# Passage for review
□ □ □ □ □ □ □

Augmented Reality Overcoming Learning Disabilities

Renée Stevens
Assistant Professor
Multimedia Photography & Design Department
S.I. Newhouse School of Public Communications
Syracuse University

The future of AR and mixed realities are here. With Apple’s introduction of ARkit launching this fall, I was able to design and develop an app concept to use inside this new space called tagAR. An app that will help enhance social networking and empower those who struggle to remember people’s names in a crowd. I will share my concept, workflow, limitations of the technology as it changes and finally show how AR is going to advance the power of design for social good, specifically those who have a learning disability or are dyslexic, like myself.

Designing Immersive Experiences with Empathy

Ed Johnston
Assistant Professor
Michael Graves College
Robert Busch School of Design
Kean University

One essential component in the vast majority of design thinking methodologies is the importance of empathy. As designers, we have the opportunity to understand and share the feelings of another, articulate pain points within a situation and develop solutions to those pain points.

□ □ □ □ □ □ □

# Data block

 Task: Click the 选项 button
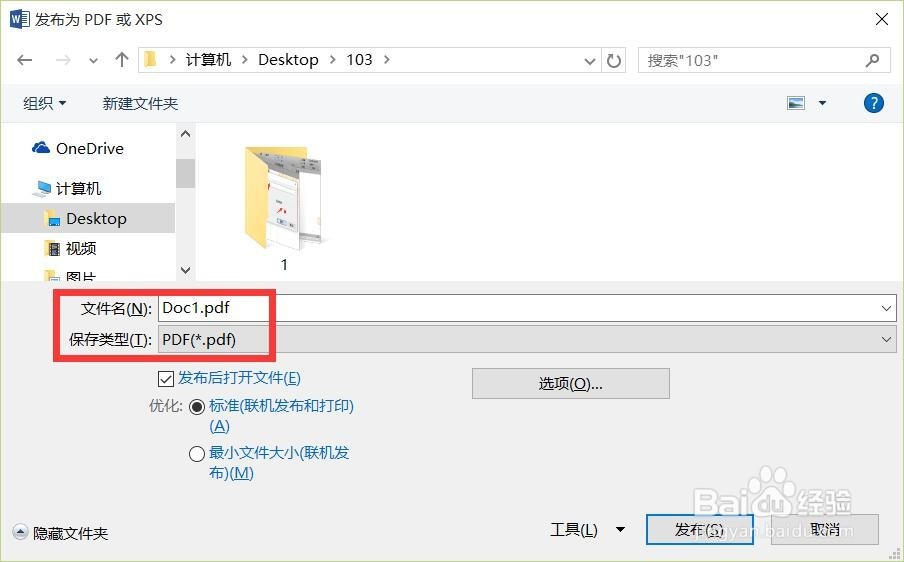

□ □ □ □ □ □ □

# Exercise requirements
[1] In the talk abstracts, condense the paragraph beginning "The future of AR and mixed realities are here" into a shorter version that keeps its main facts.
[2] Quote the talk abstracts word for word from "Augmented Reality Overcoming" up to and including "dyslexic, like myself.".

# Answers to each task
[1] AR and mixed realities have arrived. Using Apple's ARkit, launching this fall, I designed and developed tagAR, an app concept meant to improve social networking and help people who struggle to remember names in a crowd. I will present the concept, my workflow and the technology's changing limitations. I will also show how AR can advance design for social good, especially for people who have a learning disability or are dyslexic, like myself.

[2]
Augmented Reality Overcoming Learning Disabilities

Renée Stevens
Assistant Professor
Multimedia Photography & Design Department
S.I. Newhouse School of Public Communications
Syracuse University

The future of AR and mixed realities are here. With Apple’s introduction of ARkit launching this fall, I was able to design and develop an app concept to use inside this new space called tagAR. An app that will help enhance social networking and empower those who struggle to remember people’s names in a crowd. I will share my concept, workflow, limitations of the technology as it changes and finally show how AR is going to advance the power of design for social good, specifically those who have a learning disability or are dyslexic, like myself.